With CD20 expressed as a cell surface antigen in most cases of B-NHL, and with CD20 as an important therapeutic target, it is logical to also target CD20 for the purpose of lymphoma imaging. However, most of the available so-called immunoPET tracers are based on full-size, intact antibodies, and as a result of this, it takes a long time for the background activity levels to drop sufficiently to provide acceptable target-to-background ratios. Therefore, Olafsen and colleagues generated a recombinant anti-CD20 fragment which, labeled with a PET tracer, produced high-contrast images in a small-animal model [113]. This and similar targeted PET methods may in the future provide very lymphoma-specific images and prove useful in the staging and treatment monitoring of NHL.

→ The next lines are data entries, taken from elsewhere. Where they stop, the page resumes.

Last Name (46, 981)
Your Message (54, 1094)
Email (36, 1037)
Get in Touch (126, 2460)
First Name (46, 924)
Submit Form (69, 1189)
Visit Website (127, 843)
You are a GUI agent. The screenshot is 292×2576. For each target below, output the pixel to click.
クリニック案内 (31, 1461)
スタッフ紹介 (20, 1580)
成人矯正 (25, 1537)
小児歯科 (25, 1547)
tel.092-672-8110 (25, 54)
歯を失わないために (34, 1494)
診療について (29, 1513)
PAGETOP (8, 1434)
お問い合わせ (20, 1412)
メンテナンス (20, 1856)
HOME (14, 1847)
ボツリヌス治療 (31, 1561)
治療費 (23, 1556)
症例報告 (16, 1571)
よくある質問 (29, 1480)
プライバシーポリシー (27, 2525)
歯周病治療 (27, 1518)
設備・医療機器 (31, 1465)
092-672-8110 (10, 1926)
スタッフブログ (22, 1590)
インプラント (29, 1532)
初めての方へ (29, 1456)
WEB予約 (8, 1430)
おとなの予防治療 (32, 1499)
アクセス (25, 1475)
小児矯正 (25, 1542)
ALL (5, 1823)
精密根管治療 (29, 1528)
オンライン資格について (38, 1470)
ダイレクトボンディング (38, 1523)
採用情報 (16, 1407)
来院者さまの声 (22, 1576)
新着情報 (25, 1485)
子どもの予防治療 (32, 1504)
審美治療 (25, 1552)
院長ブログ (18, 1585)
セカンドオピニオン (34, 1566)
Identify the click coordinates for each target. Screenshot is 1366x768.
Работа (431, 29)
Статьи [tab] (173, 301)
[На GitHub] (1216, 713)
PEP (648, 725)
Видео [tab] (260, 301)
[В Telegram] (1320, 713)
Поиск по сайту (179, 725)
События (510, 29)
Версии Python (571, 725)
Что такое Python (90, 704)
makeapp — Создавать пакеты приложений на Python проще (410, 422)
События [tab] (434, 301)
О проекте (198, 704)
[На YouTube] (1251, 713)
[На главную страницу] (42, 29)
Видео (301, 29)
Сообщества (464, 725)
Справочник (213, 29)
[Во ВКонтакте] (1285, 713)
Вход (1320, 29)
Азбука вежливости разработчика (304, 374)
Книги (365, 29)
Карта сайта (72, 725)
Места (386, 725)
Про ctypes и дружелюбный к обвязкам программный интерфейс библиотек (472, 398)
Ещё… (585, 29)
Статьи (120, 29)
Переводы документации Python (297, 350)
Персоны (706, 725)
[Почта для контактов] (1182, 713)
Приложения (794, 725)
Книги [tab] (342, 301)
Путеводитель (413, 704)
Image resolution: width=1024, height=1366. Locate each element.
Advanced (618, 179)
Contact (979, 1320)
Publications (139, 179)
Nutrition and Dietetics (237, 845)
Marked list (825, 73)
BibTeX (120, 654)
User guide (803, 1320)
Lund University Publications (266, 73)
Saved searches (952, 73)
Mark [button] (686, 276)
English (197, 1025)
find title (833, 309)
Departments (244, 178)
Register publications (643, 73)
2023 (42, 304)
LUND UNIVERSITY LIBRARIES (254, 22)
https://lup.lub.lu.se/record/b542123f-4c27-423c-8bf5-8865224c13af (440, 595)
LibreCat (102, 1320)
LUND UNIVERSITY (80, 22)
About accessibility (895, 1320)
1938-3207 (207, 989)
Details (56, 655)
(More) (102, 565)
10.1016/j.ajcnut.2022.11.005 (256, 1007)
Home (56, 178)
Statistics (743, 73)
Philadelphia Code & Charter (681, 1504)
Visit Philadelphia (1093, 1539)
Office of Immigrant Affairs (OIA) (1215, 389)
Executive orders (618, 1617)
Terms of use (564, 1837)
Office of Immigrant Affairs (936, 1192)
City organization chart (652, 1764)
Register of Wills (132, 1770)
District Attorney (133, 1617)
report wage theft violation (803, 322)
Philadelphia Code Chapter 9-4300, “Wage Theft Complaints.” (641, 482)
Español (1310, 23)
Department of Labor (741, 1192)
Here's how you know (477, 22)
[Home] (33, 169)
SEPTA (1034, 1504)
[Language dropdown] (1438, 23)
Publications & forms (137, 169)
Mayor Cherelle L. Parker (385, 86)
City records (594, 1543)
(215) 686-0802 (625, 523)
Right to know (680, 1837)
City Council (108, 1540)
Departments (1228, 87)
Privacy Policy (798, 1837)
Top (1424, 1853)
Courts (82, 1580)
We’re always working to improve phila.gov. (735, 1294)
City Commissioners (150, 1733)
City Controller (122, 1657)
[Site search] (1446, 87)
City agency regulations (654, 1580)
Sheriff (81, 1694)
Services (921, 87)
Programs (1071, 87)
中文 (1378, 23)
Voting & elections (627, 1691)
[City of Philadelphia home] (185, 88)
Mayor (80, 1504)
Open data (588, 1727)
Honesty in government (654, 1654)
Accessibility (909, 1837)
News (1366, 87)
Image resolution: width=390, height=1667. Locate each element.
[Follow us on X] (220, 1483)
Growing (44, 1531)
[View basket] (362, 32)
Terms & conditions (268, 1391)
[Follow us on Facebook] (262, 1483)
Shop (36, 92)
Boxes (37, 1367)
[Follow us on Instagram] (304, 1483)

7.2 Magnetic Resonance Imaging

MRI has long been the main structural imaging methods in pediatric lymphomas, due to the reduction in radiation exposure. MRI is used in adult patients to evaluate central nervous system disease and for disease sites in the head-and-neck region (e.g., NK/T-cell lymphomas of nasal type). Recent studies show that diffusion-weighted MRI early during treatment may identify responders before a reduction in tumor size occurs [114].

8 Conclusions and Recommendations

Supported by a large number of studies and in line with the recent consensus recommendations for lymphoma imaging as well as the revised criteria for lymphoma staging and response evaluation, PET/CT is recommended for staging and post-treatment response assessment of all FDG-avid NHLs [2, 3]. There are sufficient data to support the use of interim PET for treatment monitoring in aggressive B-NHL when interim imaging is appropriate. CT is still the preferred imaging method for non-FDG-avid lymphomas, as well as for selected cases where routine surveillance imaging is considered necessary. For interim and post-treatment imaging, the Deauville five-point scale is recommended for interpretation and reporting of PET results. The use of interim PET imaging to guide therapeutic decisions is still investigational and should preferably be done in the setting of clinical trials. Semiquantitative and quantitative PET assessments (SUV, MTV, TLG) are promising, but their role is still to be defined. Currently, much effort is put into the standardization of PET/CT methodology and interpretation, making the results of trials more comparable and ensuring a better translation into clinical practice. Upcoming results of interim PET response-adapted therapy trials are likely to impact on the management of de novo and relapsed NHL patients in the near future. The dissemination of novel and more disease-specific PET tracers may improve the basis for risk- and response-adapted therapy, hopefully in combination with better pretreatment predictive molecular pathology markers.